Le roi et les régions

Publié le par Luc de Goustine

 

Fédérateur

 

En 1788, lorsque les cahiers des États généraux émirent le vœu que le royaume de France fût découpé « en circonscriptions uniformes et commodes avec un chef lieu facilement accessible», ils désignaient l'une des plus urgentes réformes à accomplir.

En vérité, l'éclatement des structures anciennes servit tout d'abord qu'au quadrillage en règle des états provinciaux « autant que possible en carrés égaux de 300 lieues carrées » - c'est-à-dire à leur dissolution et nivellement au profit de l'État central pré-totalitaire.

Pourtant; la revendication « régionaliste » demeure vivante. Les originalités de langue et de civilisation - Provence, Sud occitan, Bretagne, provinces de l'Est - lui servirent de refuges et de ferments. Mais même dans les terroirs à personnalité faible ou inexprimée, affleurait sans cesse un désir d'autonomie qui est, qu'on le veuille ou non, une donnée fondamentale de l'organisation des peuples.
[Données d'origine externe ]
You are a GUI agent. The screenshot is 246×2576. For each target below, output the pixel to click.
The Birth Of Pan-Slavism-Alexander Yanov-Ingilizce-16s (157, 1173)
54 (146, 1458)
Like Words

Faute de pouvoir en convenir essentiellement, la pratique républicaine dut se rendre à certaines évidences concrètes: la réalité de l'unité territoriale s'imposait au moins comme cadre de la défense, de la gestion économique et du développement. Ce fut le sens des premiers décrets de 1955, 60 et 64, instaurant 21 régions de programme ou circonscriptions d'action régionale et donnant au Préfet de Région une administration propre. En revanche, dès que l'idée d'une déconcentration politique se fit jour, elle subit le choc en retour de la réaction jacobine et bourgeoise, et ce fut l'échec du référendum de 1969, qui valut du même coup au pays le départ du général de Gaulle.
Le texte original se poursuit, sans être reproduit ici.